Iniciamos a preparação da Conferência Eclesial da Igreja na América Latina e no Caribe, a ser realizada de 21 a 28 de novembro deste ano na Cidade do México. Em vez de convocar uma nova Conferência Geral, só de bispos, representando a Igreja em nosso continente, o Papa Francisco decidiu convocar uma Conferência Eclesial, com representantes de todas as categorias do povo de Deus: bispos, sacerdotes e diáconos, consagrados e leigos.

A preparação da Conferência Eclesial deverá ser um exercício de sinodalidade, mediante a escuta e uma ampla participação dos membros das comunidades eclesiais. Todos poderão propor as suas reflexões e oferecer as suas contribuições, para desenvolver e aprofundar o tema da Assembleia: “Somos todos discípulos missionários em saída”. Deseja o Papa que o processo de preparação e realização da Conferência Eclesial retome as propostas e orientações do Documento de Aparecida, resultante da 5ª Conferência Geral do Episcopado de nosso continente, em 2007, para ver que passos foram dados depois da Conferência de Aparecida e quais são as questões que não foram ainda bastante trabalhadas. Esta é também uma boa ocasião para nos darmos conta dos novos desafios postos à vida e à missão da Igreja, depois de 2007.

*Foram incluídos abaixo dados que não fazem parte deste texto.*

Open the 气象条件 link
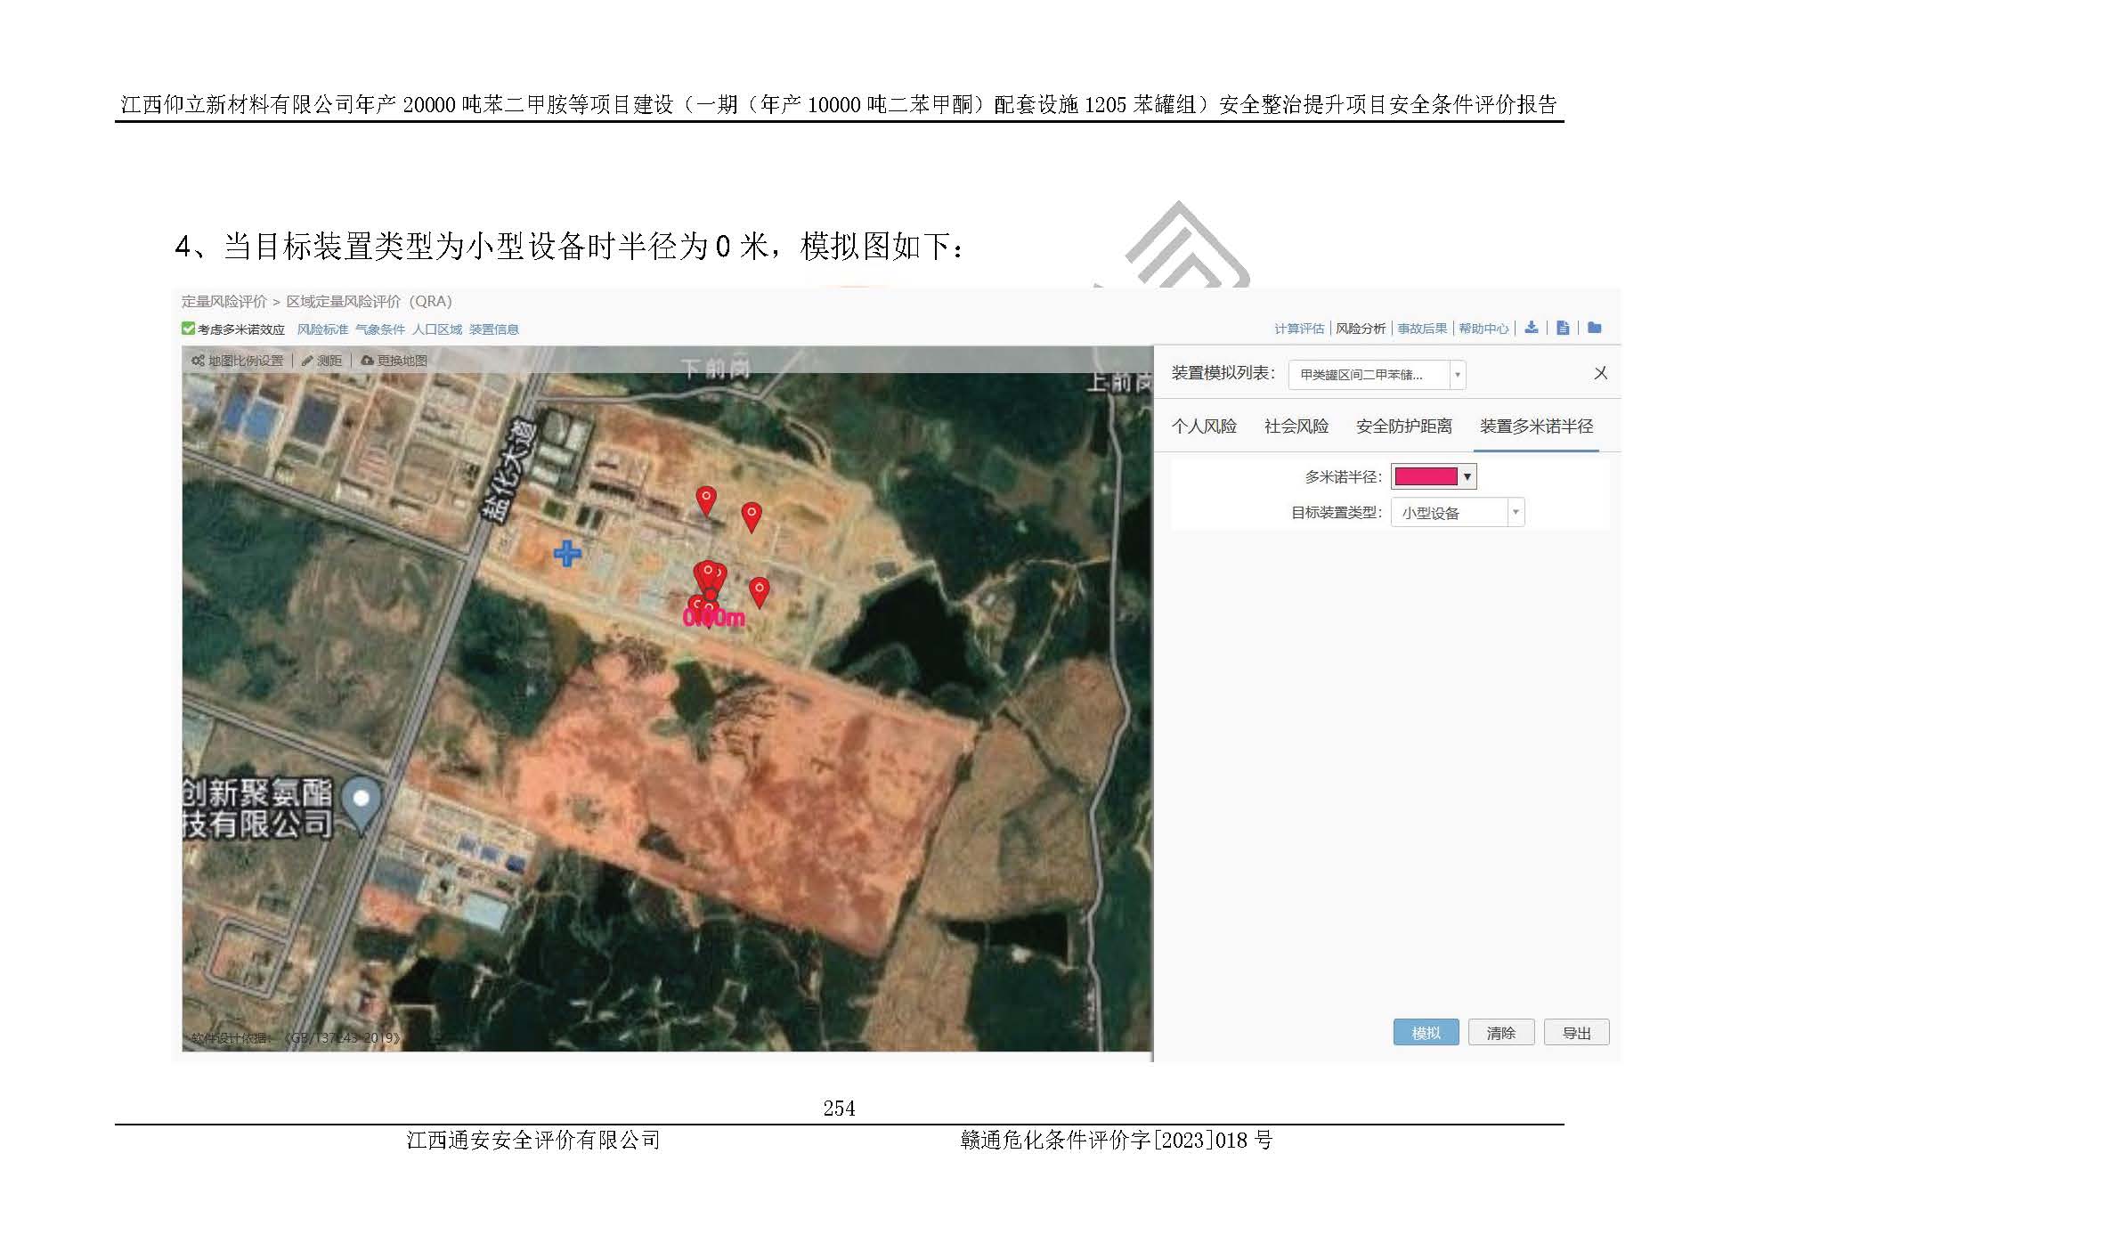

Vale a pena revisitar o Documento de Aparecida, que ofereceu diretrizes muito ricas para a vida eclesial. O tema daquela Conferência foi: “Discípulos e missionários de Jesus Cristo, para que, nele, nossos povos tenham vida”. Os cristãos são discípulos de Jesus Cristo e isso significa que a sua pessoa, com todo o seu significado para nós, deve estar sempre no centro da vida da Igreja e dos cristãos. Isso torna indispensável aprofundar constantemente a relação pessoal de cada cristão com Cristo, mediante uma genuína experiência de fé e de pertença a Ele e à comunidade da Igreja. O Cristianismo não é uma ideologia, mas o fruto de um chamado e de um encontro pessoal com Jesus Cristo, que chama ao seu seguimento e a viver uma relação pessoal com Ele e, através Dele, com Deus.

Cada discípulo é também um missionário de Jesus Cristo. A dimensão missionária é essencial para a Igreja e para cada cristão. Cada um, conforme o dom recebido, é testemunha de Jesus Cristo e do seu Evangelho. E a missão não é apenas de alguns membros da comunidade eclesial, mas de todos. A Igreja ne cessita muito da ação missionária de todos. Mas, é preciso lembrar: só será missionário quem for verdadeiro discípulo, atraído e apaixonado pelo Mestre, alegre e feliz por ser cristão e crer no Evangelho. A preparação da Conferência Eclesial deste ano pode levar a refletir: até que ponto os católicos e as comunidades católicas conseguiram aprofundar o discipulado missionário durante esse tempo posterior a Aparecida? A formação cristã foi uma das grandes preocupações levantadas em Aparecida. É impensável que os cristãos sejam testemunhas e missionários de Jesus Cristo, sem um verdadeiro aprofundamento da fé e da vida cristã. Até que ponto a formação cristã e a consciência missionária avançaram durante esse período?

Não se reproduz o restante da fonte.